Their executive summary lays it out pretty clearly:
On any given day in the United States there are 731,000 people sitting in more than 3,000 jails. Despite the country growing safer—with violent crime down 49 percent and property crime down 44 percent from their highest points more than 20 years ago—annual admissions to jails nearly doubled between 1983 and 2013 from six million to 11.7 million, a number equivalent to the combined populations of Los Angeles and New York City and nearly 20 times the annual admissions to state and federal prisons. Not only are more people ending up in jail today compared to three decades ago, those who get there are spending more time behind bars, with the average length of stay increasing from 14 days to 23 days.
Although jails serve an important function in local justice systems—to hold people deemed too dangerous to release pending trial or at high risk of flight—this is no longer primarily what jails do or whom they hold. Three out of five people in jail are unconvicted of any crime and are simply too poor to post even low bail to get out while their cases are being processed. Nearly 75 percent of both pretrial detainees and sentenced offenders are in jail for nonviolent traffic, property, drug, or public order offenses. Underlying the behavior that lands people in jail, there is often a history of substance abuse, mental illness, poverty, failure in school, and homelessness. Moreover, jailing practices have had a disproportionate impact on communities of color. Nationally, African Americans are jailed at almost four times the rate of white Americans despite their making up only 13 percent of the U.S. population. Locally, disparities can be even starker: in New York City, for example, blacks are jailed at nearly 12 times and Latinos more than five times the rate of whites.

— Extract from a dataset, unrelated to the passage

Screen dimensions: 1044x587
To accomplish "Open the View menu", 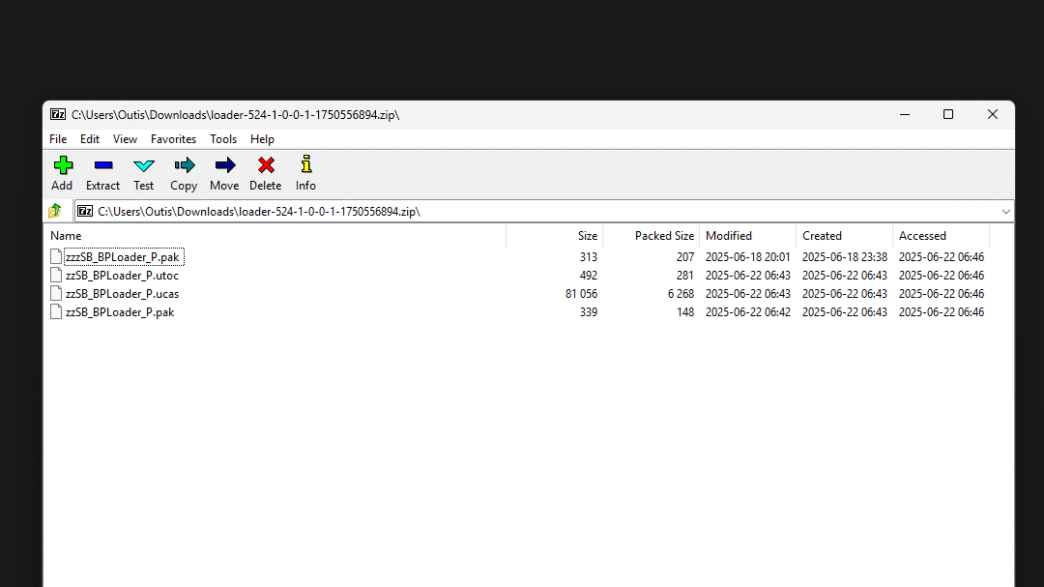I will pos(125,139).
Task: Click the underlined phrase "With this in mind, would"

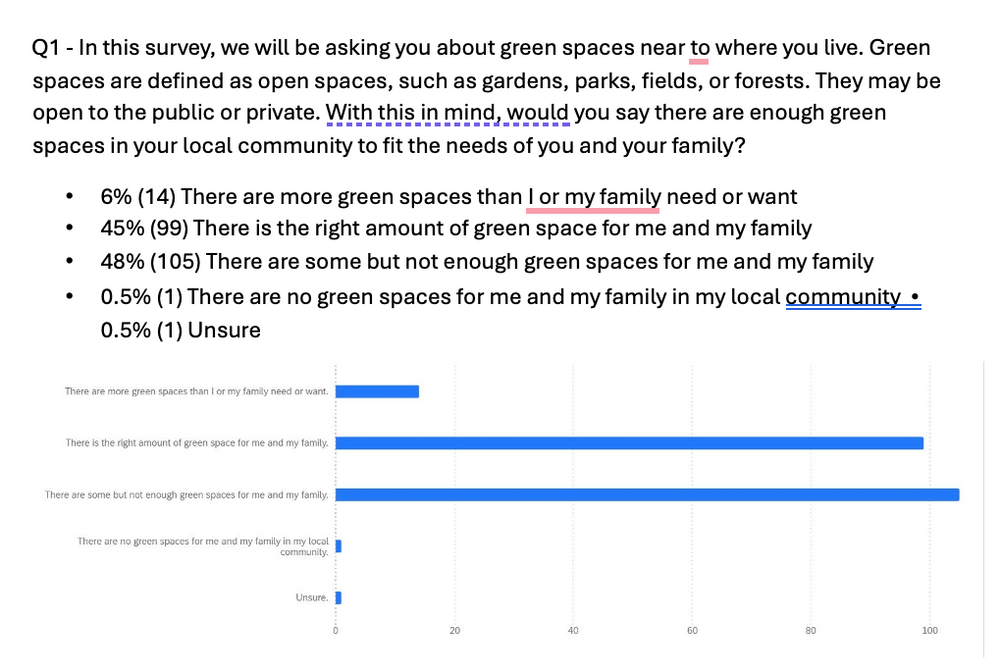Action: (x=447, y=113)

The recommendations are in some cases obvious, like allowing people a payment plan to get rid of fines and court costs they owe, rather than jailing them, which seems like “no, duh!” Their basic pitch is for more community supervising options for low-risk offenders, similar to programs initiated in Georgia and elsewhere. They recommend getting rid of “one size fits all” policing and probation routines to allow the focus to move to medium to high-risk offenders for example. What Vera calls “reentry tools” also are important, rather than throwing people back on the street. The report cites work some counties in Kansas and Tennessee have done that develop reentry networks to work with people while still in jail and make plans for what and how they will handle going back home.